Ramblin' Jack Elliott
Sunday, November 25, 2012, 8:00 pm (doors open at 7:00 pm)
folk music legend and national treasure
$24.50 advance / $26.50 at door
Purchase tickets online
November 25 8:00 pm
Ramblin’ Jack Elliott is a national treasure. He met Woody Guthrie in 1950, moved in with the Guthrie family, and traveled with Woody from the redwood forests of California to the Gulf Stream waters of Florida. His deep immersion in Woody’s music led Woody to remark, “Jack sounds more like me than I do.” Bob Dylan describes him this way in his Chronicles: Volume One: “His tone of voice is sharp, focused, and piercing. All that and he plays the guitar effortlessly in a fluid flat-picking perfected style . . . Most folk musicians waited for you to come to them. Jack went out and grabbed you.” He won the Grammy for Best Traditional Folk Album in 1995 and the Grammy for Best Traditional Blues Album in 2009. He won the National Medal of the Arts along the way. Here’s how Johnny Cash introduced him on his TV show back in the day: “Nobody I know – and I mean nobody – has covered more ground and made more friends and sung more songs than the fellow you're about to meet right now. He's got a song and a friend for every mile behind him. Say hello to my good buddy, Ramblin’ Jack Elliott.” Tonight is your chance to say hello to Ramblin’ Jack.

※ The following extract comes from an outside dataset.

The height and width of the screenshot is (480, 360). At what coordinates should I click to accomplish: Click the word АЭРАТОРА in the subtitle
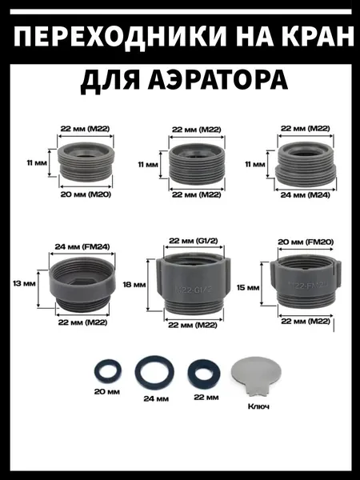point(218,81)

David Berkeley plays polished, folk-inflected pop with clever lyrics and a bright, shimmering sound. According to the New York Times, he “sings in a lustrous melancholy voice with shades of Tim Buckley and Nick Drake.” The Boston Globe praises his “emotional story-telling lyrics, charismatic stage presence, and hilarious anecdotes,” and the San Francisco Chronicle calls him a “musical poet.” He has released five albums, including his latest, Some Kind of Cure, recorded in Corsica, and appeared on World Café, Mountain Stage, and This American Life. ASCAP honored him with its prestigious Johnny Mercer Songwriter Award. “Your heart is like a parachute,” he sings, “it opens when you’re falling down.” Not to mention that he was named for the City of Berkeley, where his parents lived before he was born – and now he lives here too.